The first thing I noticed as I moved towards them was the perfume which filled the air. Smells can trigger memories faster and more intensely than anything else, and one whiff of those carnations and I was five years old again, playing in my grandfather's sunny garden, while the adults drank tea inside the house. I could almost feel the warmth of that long ago sun on my back.
There was a choice of three colours in the nursery - a striped raspberry pink and white; a solid shell pink; and the one I finally chose, a pure white. All had soft grey foliage with narrow spear shaped leaves. The stems were rather stiff and formal, and jointed, like arthritic old women.
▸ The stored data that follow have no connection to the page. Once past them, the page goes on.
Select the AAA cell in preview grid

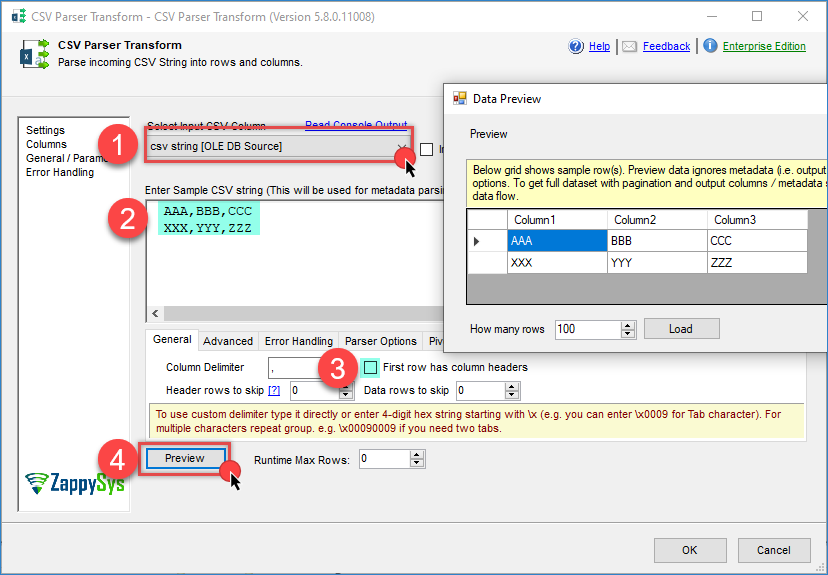click(x=556, y=241)
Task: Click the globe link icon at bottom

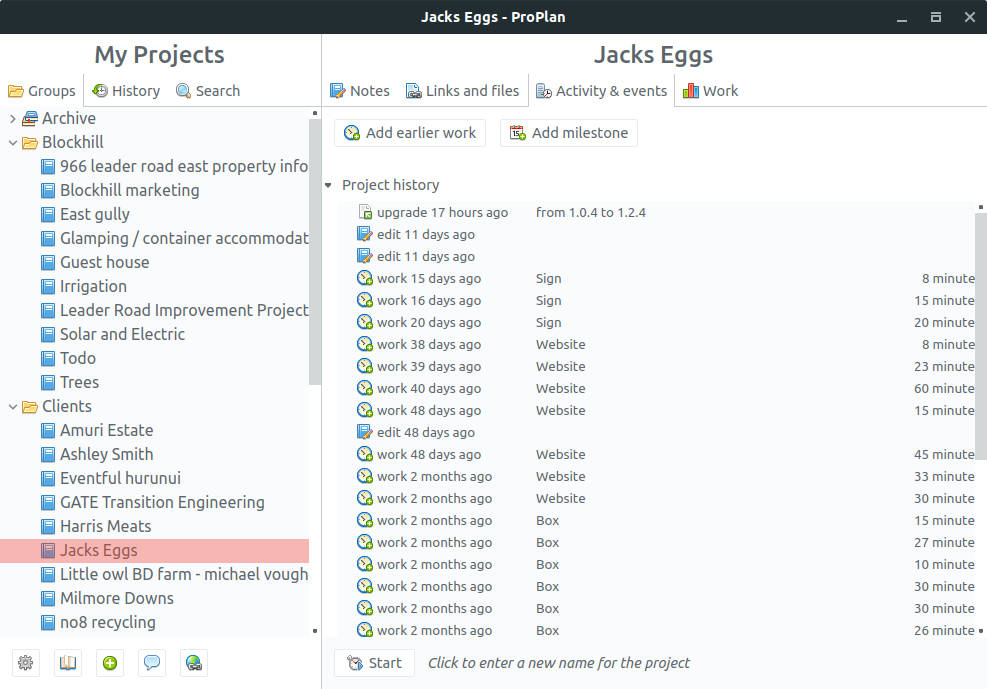Action: click(194, 662)
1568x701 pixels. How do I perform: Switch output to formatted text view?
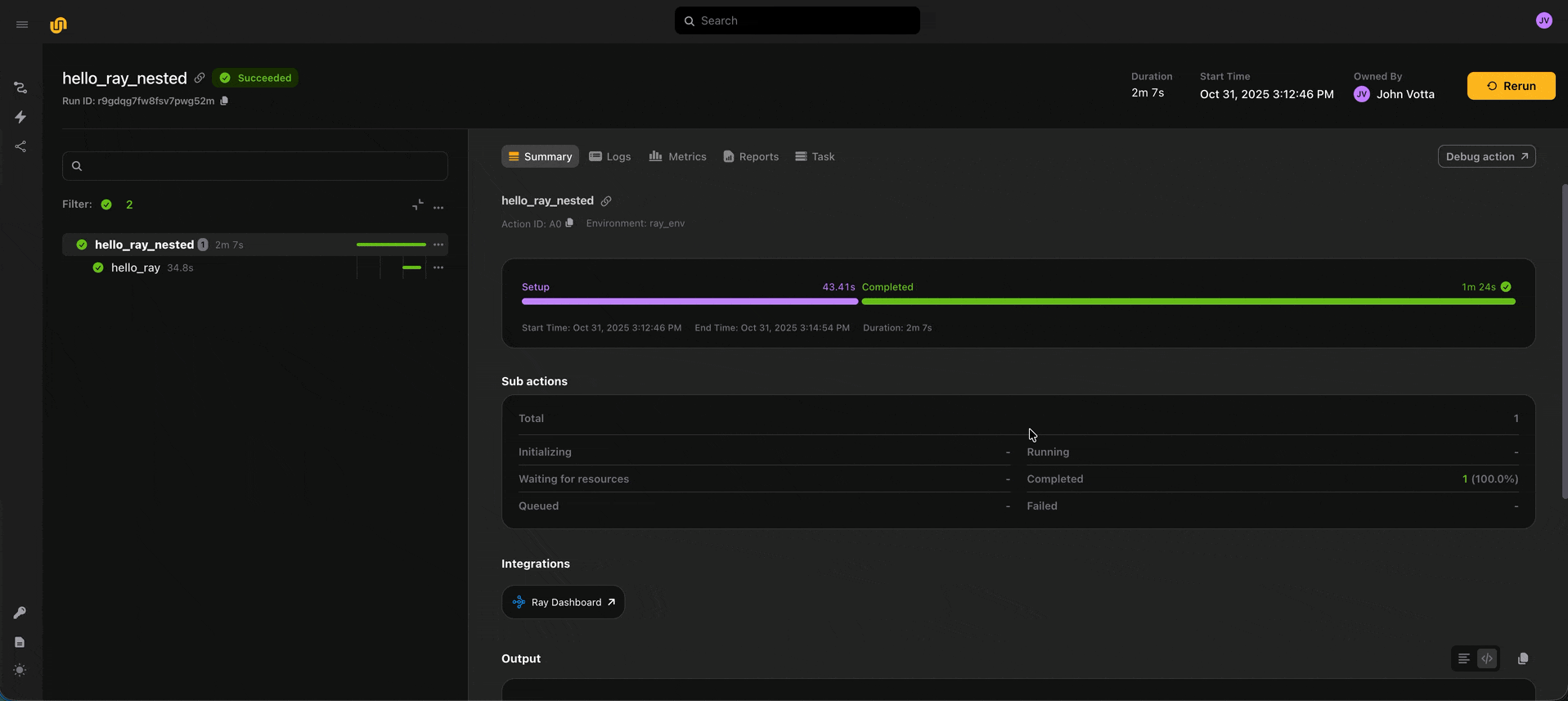click(1463, 658)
They are a plant with little natural grace and fluidity, and remind me to a certain extent of Auriculas, in that they both have the same formality and lack of grace. The habit of the carnation is a stiffly upright plant with comparatively large flowers borne at the top of the stems.
My personal reaction to Carnations is to find them faintly depressing, because I think they conjure up the grimmer aspects of the late 1950's and early 60's. I was very small then (honest!) but I think they evoke long hidden memories of this time in me, when austerity ruled the day.
Carnations were very fashionable then and most gardens had a clump or two. Front gardens tended to be formal, and carnations were often planted with bedding such as Lobelia and Alyssum, which was often planted alternately, giving a very regimented feel to gardens. Carnations were also planted in back gardens too, as part of more informal cottage gardens.
Apparently, there are several types of Carnation - annual, border and perpetual - flowering. Their Latin name is Dianthus, which was bestowed upon them by the Greek botanist Theopharastus, who took the Greek words 'Dios' (God) and 'anthos' (flowers), so that there name literally means 'Flower of the Gods'.
They need several hours of full sun every day, and like to be kept moist, although they do not appreciate over - watering. They prefer deep, friable sandy loam - so they may have a shock moving in with me ! They need to be fed, dead headed and watered regularly if they are to keep producing flowers.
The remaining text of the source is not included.